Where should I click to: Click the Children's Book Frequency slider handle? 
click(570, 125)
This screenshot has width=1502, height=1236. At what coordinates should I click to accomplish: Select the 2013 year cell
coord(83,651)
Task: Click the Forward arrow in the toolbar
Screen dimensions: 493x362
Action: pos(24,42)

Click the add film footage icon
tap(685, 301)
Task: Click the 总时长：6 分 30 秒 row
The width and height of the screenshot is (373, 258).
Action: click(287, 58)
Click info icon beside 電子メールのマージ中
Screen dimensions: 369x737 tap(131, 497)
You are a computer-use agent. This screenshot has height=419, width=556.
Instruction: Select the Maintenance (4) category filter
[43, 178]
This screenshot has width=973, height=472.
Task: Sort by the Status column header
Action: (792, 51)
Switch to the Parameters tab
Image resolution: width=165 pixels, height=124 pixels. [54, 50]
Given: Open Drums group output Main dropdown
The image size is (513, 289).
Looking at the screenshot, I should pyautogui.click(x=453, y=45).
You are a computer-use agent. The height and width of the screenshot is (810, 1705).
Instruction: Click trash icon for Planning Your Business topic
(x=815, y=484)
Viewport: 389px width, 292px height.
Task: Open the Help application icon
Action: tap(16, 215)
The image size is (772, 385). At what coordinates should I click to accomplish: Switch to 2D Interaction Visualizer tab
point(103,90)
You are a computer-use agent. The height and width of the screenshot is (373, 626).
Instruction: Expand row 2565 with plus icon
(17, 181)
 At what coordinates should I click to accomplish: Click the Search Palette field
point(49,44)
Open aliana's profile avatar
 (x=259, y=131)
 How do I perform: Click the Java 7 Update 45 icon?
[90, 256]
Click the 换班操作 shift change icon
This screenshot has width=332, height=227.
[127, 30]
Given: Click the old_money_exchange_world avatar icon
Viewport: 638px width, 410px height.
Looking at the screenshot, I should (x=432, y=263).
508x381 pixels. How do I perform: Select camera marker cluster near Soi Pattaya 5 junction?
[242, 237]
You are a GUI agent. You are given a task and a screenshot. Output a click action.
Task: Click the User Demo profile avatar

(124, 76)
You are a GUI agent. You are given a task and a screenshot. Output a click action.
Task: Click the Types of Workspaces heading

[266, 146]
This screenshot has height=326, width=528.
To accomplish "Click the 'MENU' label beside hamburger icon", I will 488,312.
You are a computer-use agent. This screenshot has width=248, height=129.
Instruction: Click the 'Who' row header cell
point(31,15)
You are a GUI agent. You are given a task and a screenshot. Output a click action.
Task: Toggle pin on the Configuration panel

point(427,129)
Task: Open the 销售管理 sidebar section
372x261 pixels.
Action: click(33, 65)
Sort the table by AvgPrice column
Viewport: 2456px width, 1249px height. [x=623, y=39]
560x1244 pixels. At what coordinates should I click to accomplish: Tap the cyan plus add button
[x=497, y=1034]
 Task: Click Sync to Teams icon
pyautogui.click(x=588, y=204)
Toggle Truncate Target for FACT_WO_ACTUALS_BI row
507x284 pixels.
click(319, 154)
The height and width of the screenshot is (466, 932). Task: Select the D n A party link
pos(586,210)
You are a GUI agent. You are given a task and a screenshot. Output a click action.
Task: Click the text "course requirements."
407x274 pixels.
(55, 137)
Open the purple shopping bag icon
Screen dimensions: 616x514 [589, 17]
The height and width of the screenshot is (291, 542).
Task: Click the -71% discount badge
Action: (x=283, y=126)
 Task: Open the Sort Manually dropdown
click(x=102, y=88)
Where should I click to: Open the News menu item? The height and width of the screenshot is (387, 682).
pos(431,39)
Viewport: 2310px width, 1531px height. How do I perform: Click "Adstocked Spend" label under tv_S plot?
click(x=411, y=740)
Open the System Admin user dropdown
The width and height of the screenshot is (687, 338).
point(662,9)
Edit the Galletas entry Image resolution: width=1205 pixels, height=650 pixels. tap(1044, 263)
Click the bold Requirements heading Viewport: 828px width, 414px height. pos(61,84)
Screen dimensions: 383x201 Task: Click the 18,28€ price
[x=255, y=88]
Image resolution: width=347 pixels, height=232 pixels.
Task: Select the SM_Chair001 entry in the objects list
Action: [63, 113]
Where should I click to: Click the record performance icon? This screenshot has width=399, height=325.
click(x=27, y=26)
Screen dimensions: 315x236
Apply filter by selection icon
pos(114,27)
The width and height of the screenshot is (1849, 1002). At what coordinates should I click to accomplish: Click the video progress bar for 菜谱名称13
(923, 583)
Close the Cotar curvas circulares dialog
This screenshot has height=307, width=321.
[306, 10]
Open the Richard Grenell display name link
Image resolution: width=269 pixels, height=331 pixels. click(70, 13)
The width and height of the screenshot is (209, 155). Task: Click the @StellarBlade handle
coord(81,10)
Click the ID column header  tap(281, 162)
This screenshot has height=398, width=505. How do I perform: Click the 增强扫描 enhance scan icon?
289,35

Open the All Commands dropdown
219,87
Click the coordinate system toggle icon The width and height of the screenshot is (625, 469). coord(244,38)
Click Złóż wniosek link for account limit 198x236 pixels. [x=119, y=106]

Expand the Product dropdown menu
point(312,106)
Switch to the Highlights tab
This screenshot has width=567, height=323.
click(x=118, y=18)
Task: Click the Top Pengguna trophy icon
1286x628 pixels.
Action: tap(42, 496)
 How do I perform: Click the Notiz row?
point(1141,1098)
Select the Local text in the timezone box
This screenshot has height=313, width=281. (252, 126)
┄┄┄┄┄┄
• _TASK BRIEF_
Print the entries above exactly as they were written, down to the last line.

• _RESPONSE FOR THIS EXERCISE_
Where should I click to: Click the Children's Book Frequency slider handle? 
click(570, 125)
This screenshot has width=1502, height=1236. At what coordinates should I click to accomplish: Select the 2013 year cell
coord(83,651)
Task: Click the Forward arrow in the toolbar
Screen dimensions: 493x362
Action: pos(24,42)

Click the add film footage icon
tap(685, 301)
Task: Click the 总时长：6 分 30 秒 row
The width and height of the screenshot is (373, 258).
Action: click(287, 58)
Click info icon beside 電子メールのマージ中
Screen dimensions: 369x737 tap(131, 497)
You are a computer-use agent. This screenshot has height=419, width=556.
Instruction: Select the Maintenance (4) category filter
[43, 178]
This screenshot has width=973, height=472.
Task: Sort by the Status column header
Action: (792, 51)
Switch to the Parameters tab
Image resolution: width=165 pixels, height=124 pixels. [54, 50]
Given: Open Drums group output Main dropdown
The image size is (513, 289).
Looking at the screenshot, I should pyautogui.click(x=453, y=45).
You are a computer-use agent. The height and width of the screenshot is (810, 1705).
Instruction: Click trash icon for Planning Your Business topic
(x=815, y=484)
Viewport: 389px width, 292px height.
Task: Open the Help application icon
Action: tap(16, 215)
The image size is (772, 385). At what coordinates should I click to accomplish: Switch to 2D Interaction Visualizer tab
point(103,90)
You are a computer-use agent. The height and width of the screenshot is (373, 626).
Instruction: Expand row 2565 with plus icon
(17, 181)
 At what coordinates should I click to accomplish: Click the Search Palette field
point(49,44)
Open aliana's profile avatar
 (x=259, y=131)
 How do I perform: Click the Java 7 Update 45 icon?
[90, 256]
Click the 换班操作 shift change icon
This screenshot has width=332, height=227.
[127, 30]
Given: Click the old_money_exchange_world avatar icon
Viewport: 638px width, 410px height.
Looking at the screenshot, I should (x=432, y=263).
508x381 pixels. How do I perform: Select camera marker cluster near Soi Pattaya 5 junction?
[242, 237]
You are a GUI agent. You are given a task and a screenshot. Output a click action.
Task: Click the User Demo profile avatar

(124, 76)
You are a GUI agent. You are given a task and a screenshot. Output a click action.
Task: Click the Types of Workspaces heading

[266, 146]
This screenshot has height=326, width=528.
To accomplish "Click the 'MENU' label beside hamburger icon", I will 488,312.
You are a computer-use agent. This screenshot has width=248, height=129.
Instruction: Click the 'Who' row header cell
point(31,15)
You are a GUI agent. You are given a task and a screenshot. Output a click action.
Task: Toggle pin on the Configuration panel

point(427,129)
Task: Open the 销售管理 sidebar section
372x261 pixels.
Action: click(33, 65)
Sort the table by AvgPrice column
Viewport: 2456px width, 1249px height. [x=623, y=39]
560x1244 pixels. At what coordinates should I click to accomplish: Tap the cyan plus add button
[x=497, y=1034]
 Task: Click Sync to Teams icon
pyautogui.click(x=588, y=204)
Toggle Truncate Target for FACT_WO_ACTUALS_BI row
507x284 pixels.
click(319, 154)
The height and width of the screenshot is (466, 932). Task: Select the D n A party link
pos(586,210)
You are a GUI agent. You are given a task and a screenshot. Output a click action.
Task: Click the text "course requirements."
407x274 pixels.
(55, 137)
Open the purple shopping bag icon
Screen dimensions: 616x514 [589, 17]
The height and width of the screenshot is (291, 542).
Task: Click the -71% discount badge
Action: (x=283, y=126)
 Task: Open the Sort Manually dropdown
click(x=102, y=88)
Where should I click to: Open the News menu item? The height and width of the screenshot is (387, 682).
pos(431,39)
Viewport: 2310px width, 1531px height. How do I perform: Click "Adstocked Spend" label under tv_S plot?
click(x=411, y=740)
Open the System Admin user dropdown
The width and height of the screenshot is (687, 338).
point(662,9)
Edit the Galletas entry Image resolution: width=1205 pixels, height=650 pixels. tap(1044, 263)
Click the bold Requirements heading Viewport: 828px width, 414px height. pos(61,84)
Screen dimensions: 383x201 Task: Click the 18,28€ price
[x=255, y=88]
Image resolution: width=347 pixels, height=232 pixels.
Task: Select the SM_Chair001 entry in the objects list
Action: [63, 113]
Where should I click to: Click the record performance icon? This screenshot has width=399, height=325.
click(x=27, y=26)
Screen dimensions: 315x236
Apply filter by selection icon
pos(114,27)
The width and height of the screenshot is (1849, 1002). At what coordinates should I click to accomplish: Click the video progress bar for 菜谱名称13
(923, 583)
Close the Cotar curvas circulares dialog
This screenshot has height=307, width=321.
[306, 10]
Open the Richard Grenell display name link
Image resolution: width=269 pixels, height=331 pixels. click(70, 13)
The width and height of the screenshot is (209, 155). Task: Click the @StellarBlade handle
coord(81,10)
Click the ID column header  tap(281, 162)
This screenshot has height=398, width=505. How do I perform: Click the 增强扫描 enhance scan icon?
289,35

Open the All Commands dropdown
219,87
Click the coordinate system toggle icon The width and height of the screenshot is (625, 469). coord(244,38)
Click Złóż wniosek link for account limit 198x236 pixels. [x=119, y=106]

Expand the Product dropdown menu
point(312,106)
Switch to the Highlights tab
This screenshot has width=567, height=323.
click(x=118, y=18)
Task: Click the Top Pengguna trophy icon
1286x628 pixels.
Action: tap(42, 496)
 How do I perform: Click the Notiz row?
point(1141,1098)
Select the Local text in the timezone box
This screenshot has height=313, width=281. (252, 126)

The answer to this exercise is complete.